PM Modi to turn 70 on Sept 17

Wednesday 16th September 2020 05:21 EDT
 

Prime Minister Narendra Modi will turn 70 on September 17. He has been prime minister for the past six years and more, and chief minister for nearly 13 years before that. He did well to the Gujarat economy, raising its performance on many parameters. He introduced novel solutions to old problems, and was full of focused energy and drive. The arrival of the Narmada waters and use of new cotton strains helped to rapidly raise agricultural production.

For all that, he has changed India more than he changed Gujarat, though he has been prime minister for only half the time that he was chief minister. The ethos of politics of north and partly south of the Vindhyas has been transformed, with more or less unabashed majoritarianism. Breakthroughs in the Ram Janmabhoomi case and abrogation of Jammu and Kashmir's special powers enjoy popular sanction in the heartland. So the opposition’s very points of criticism are achievements for Modi’s support base.

The economic legacy is still being written. Modi’s initiatives can be broken down by category. Spending programmes for Ease of Living, infrastructure investment, and renewable energy have been quite successful though patchy. Policy initiatives less so; Indradhanush for banks, UDAY for electricity, and goods and services tax (GST). Programme-specific targeting has done quite well: Jan Dhan, renewable energy, Swachh Bharat, Ujjwala, etc. But broader targeting has been poor: Doubling farmers’ incomes by 2022 and increasing the share of manufacturing from 15 per cent to 25 per cent of GDP by the same year.

This good-to-poor mix of outcomes can be explained through the relative complexity of the tasks attempted: Building a highway or a toilet is easier than reforming a sector, which is easier than changing the structure of the economy.

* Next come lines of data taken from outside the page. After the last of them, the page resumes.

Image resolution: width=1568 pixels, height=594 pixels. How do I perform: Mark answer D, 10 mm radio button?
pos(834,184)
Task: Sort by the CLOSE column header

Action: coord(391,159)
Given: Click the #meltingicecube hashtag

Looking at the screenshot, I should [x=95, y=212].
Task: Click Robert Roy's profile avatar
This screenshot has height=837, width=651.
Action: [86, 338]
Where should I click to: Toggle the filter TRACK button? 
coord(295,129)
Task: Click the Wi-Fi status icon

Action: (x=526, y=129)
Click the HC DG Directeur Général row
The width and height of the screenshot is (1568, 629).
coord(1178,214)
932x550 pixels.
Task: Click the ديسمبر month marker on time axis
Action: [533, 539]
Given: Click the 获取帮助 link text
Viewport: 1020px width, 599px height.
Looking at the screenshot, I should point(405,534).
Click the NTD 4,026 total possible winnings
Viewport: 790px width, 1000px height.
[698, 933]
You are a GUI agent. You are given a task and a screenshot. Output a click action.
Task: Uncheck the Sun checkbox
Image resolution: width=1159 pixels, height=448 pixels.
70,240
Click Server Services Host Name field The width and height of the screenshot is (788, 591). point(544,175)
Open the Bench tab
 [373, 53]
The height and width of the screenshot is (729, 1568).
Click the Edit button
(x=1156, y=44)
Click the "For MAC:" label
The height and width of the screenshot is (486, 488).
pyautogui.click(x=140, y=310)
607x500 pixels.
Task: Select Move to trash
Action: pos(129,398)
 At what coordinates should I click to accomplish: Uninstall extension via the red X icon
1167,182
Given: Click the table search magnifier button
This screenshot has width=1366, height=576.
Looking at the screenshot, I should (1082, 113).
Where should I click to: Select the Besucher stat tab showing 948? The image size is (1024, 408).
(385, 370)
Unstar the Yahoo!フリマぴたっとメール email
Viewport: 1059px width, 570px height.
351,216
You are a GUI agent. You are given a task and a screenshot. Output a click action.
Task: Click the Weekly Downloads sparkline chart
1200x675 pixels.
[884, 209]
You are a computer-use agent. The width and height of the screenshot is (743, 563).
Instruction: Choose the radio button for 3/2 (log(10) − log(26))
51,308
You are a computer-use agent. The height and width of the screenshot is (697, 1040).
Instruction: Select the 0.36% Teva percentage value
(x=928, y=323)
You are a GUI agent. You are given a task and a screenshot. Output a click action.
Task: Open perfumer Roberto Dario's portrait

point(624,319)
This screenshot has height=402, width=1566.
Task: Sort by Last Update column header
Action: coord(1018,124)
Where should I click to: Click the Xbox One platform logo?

Chief ministers deal with the simpler tasks, whereas even politically successful prime ministers can fail when confronted with the interplay of complicated levers that steer economic activity.

Achievements

As it happens, Modi did well in his initial three years, but the economy benefited from a collapse of oil prices from more than $100 per barrel in 2011-14 to an average of less than $60 subsequently - a boost equivalent to over 2 per cent of GDP annually. The surge in growth from 6.4 per cent in Manmohan Singh’s final year to 8.3 per cent in Modi’s best year (2016-17) owes it to oil prices. The next three years have ended with a halving of the growth rate. The worst mistakes have been the attempts at silver-bullet solutions: Demonetisation for one, and the March-April lockdown, which led to reverse labour migration on an epic scale.

The outcome now is shrunken employment, while the future is clouded by widespread business distress and stricken banks. Meanwhile, reforms like the bankruptcy law and defined monetary goals are being set aside, while GST is a mess. Self-reliance as the new goal awaits proof of outcome. Somewhere in all this, there is the question of competence. “Hard work” by itself is not enough when the tasks get more complex.

Sub-optimal economic legacies are typical of strongman leaders. The Russian economy under Vladimir Putin is smaller now than in 2008. Erdogan’s Turkey has a currency that has lost 60 per cent of its value in five years. Hugo Chavez, Lula da Silva, and Peron were populist leaders who scored initial successes in Venezuela, Brazil, and Argentina, but their legacies have little to commend them. Modi can still avoid being in that company, but the macro-economic ratios and systemic blocks are now stacked up against him. He has time on his side. The last three prime ministers who served full terms started out in their early 70s. Modi is younger and fitter than all of them. But he needs to find it in him to change course if he is to beat the odds.